● Requirement
After finding the line that holds "Image resolution: width=1202" below, set down that line and the rest through the final one exactly, leaving the pictures out.

● The data

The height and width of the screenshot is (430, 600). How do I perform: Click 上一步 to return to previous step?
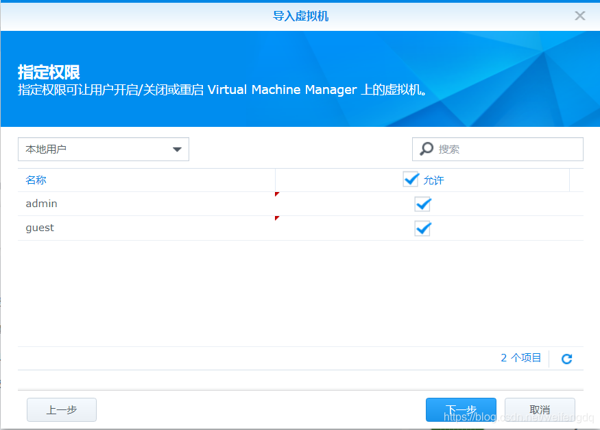point(61,409)
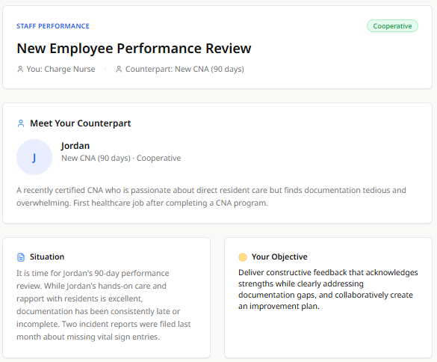
Task: Click the person icon beside 'You: Charge Nurse'
Action: point(20,69)
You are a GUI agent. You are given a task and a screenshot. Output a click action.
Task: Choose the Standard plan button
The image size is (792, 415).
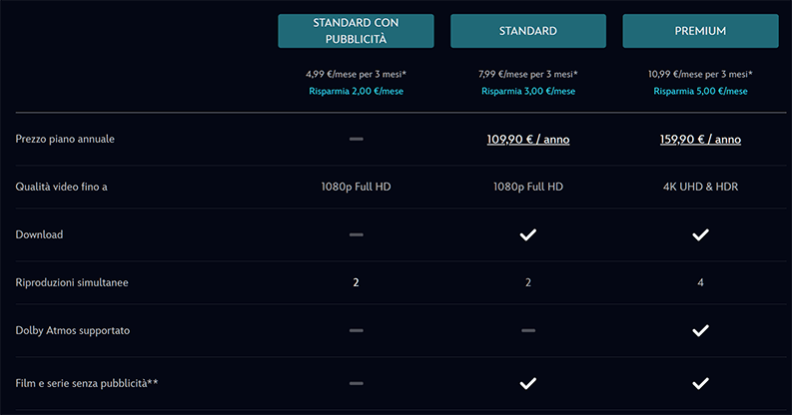528,31
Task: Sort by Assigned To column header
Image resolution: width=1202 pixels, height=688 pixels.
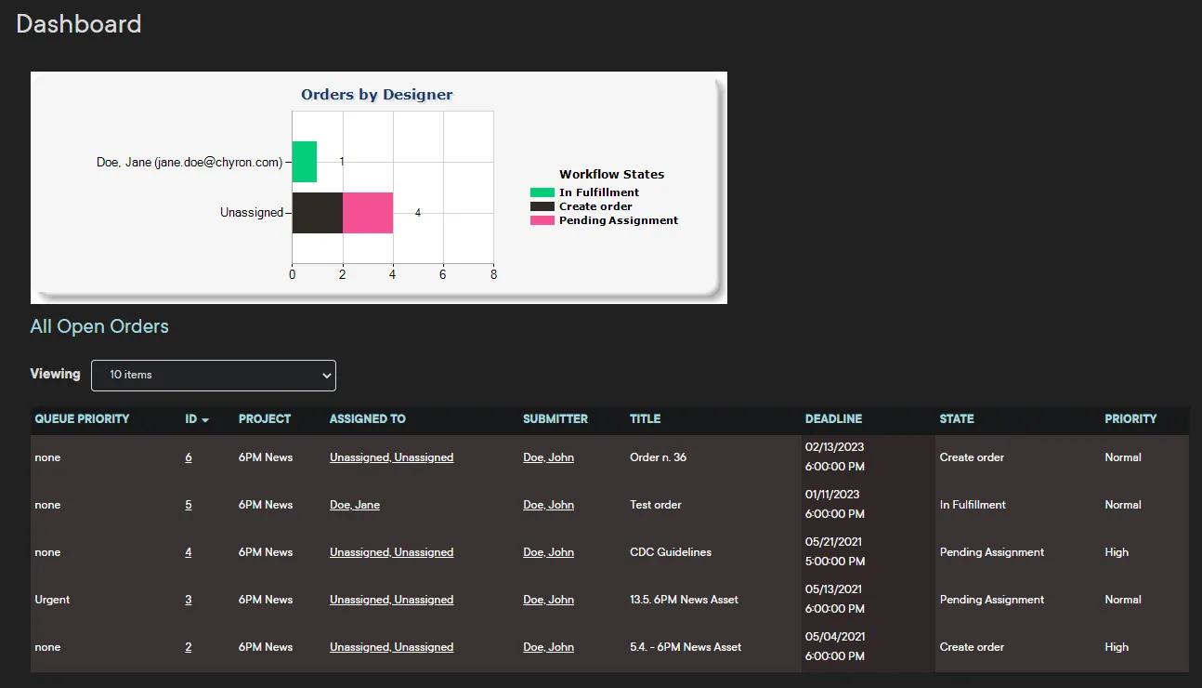Action: (368, 419)
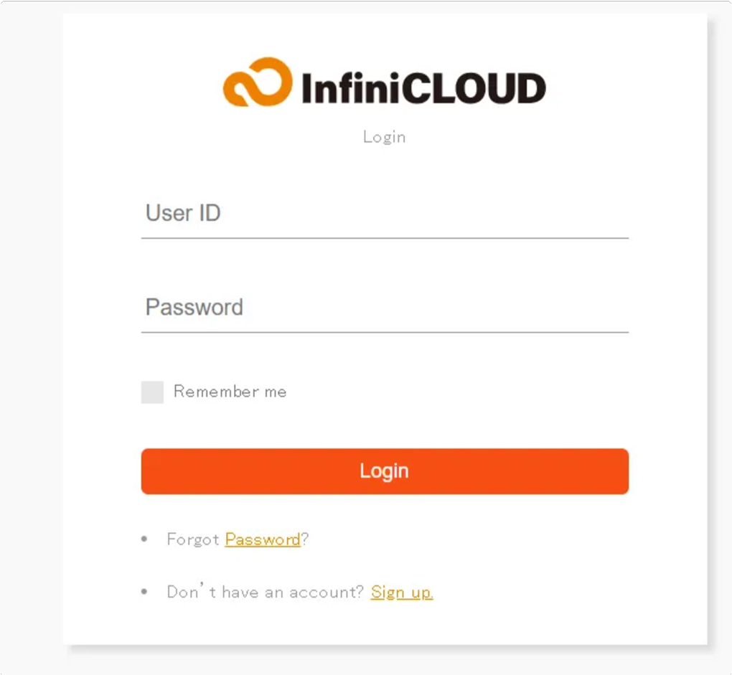Open the forgot Password link
The height and width of the screenshot is (675, 732).
(263, 539)
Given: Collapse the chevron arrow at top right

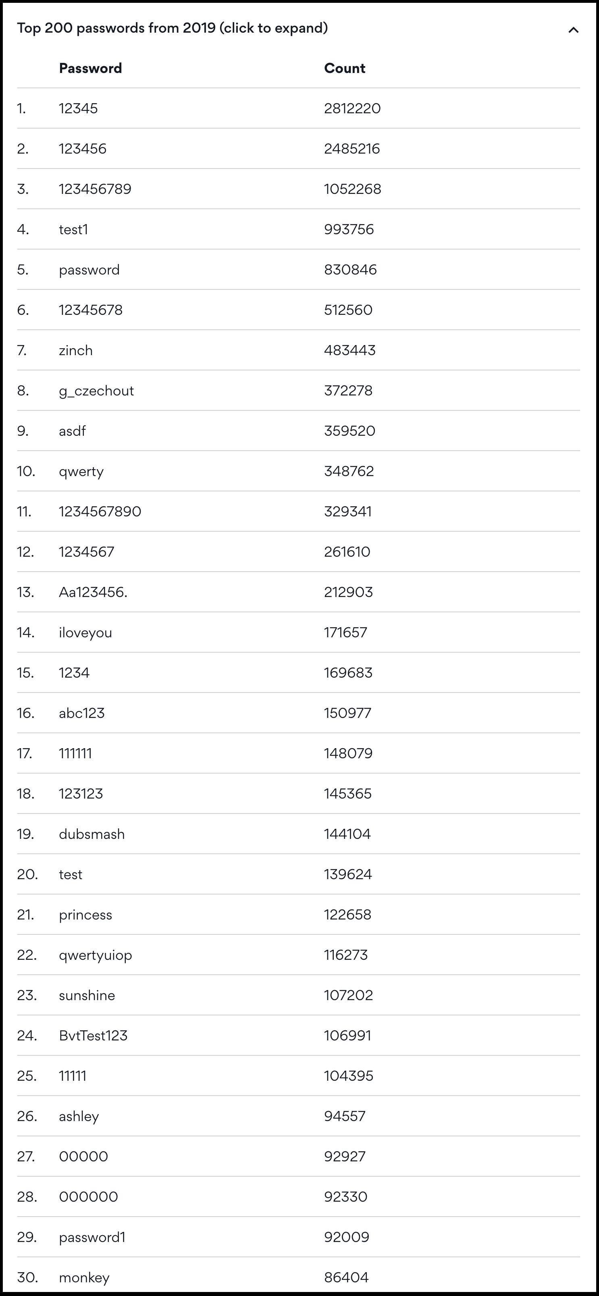Looking at the screenshot, I should point(573,30).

● Result of this exercise
Image resolution: width=1202 pixels, height=688 pixels.
Action: (368, 419)
Open the forgot Password link
The height and width of the screenshot is (675, 732).
(263, 539)
Given: Collapse the chevron arrow at top right

Looking at the screenshot, I should point(573,30).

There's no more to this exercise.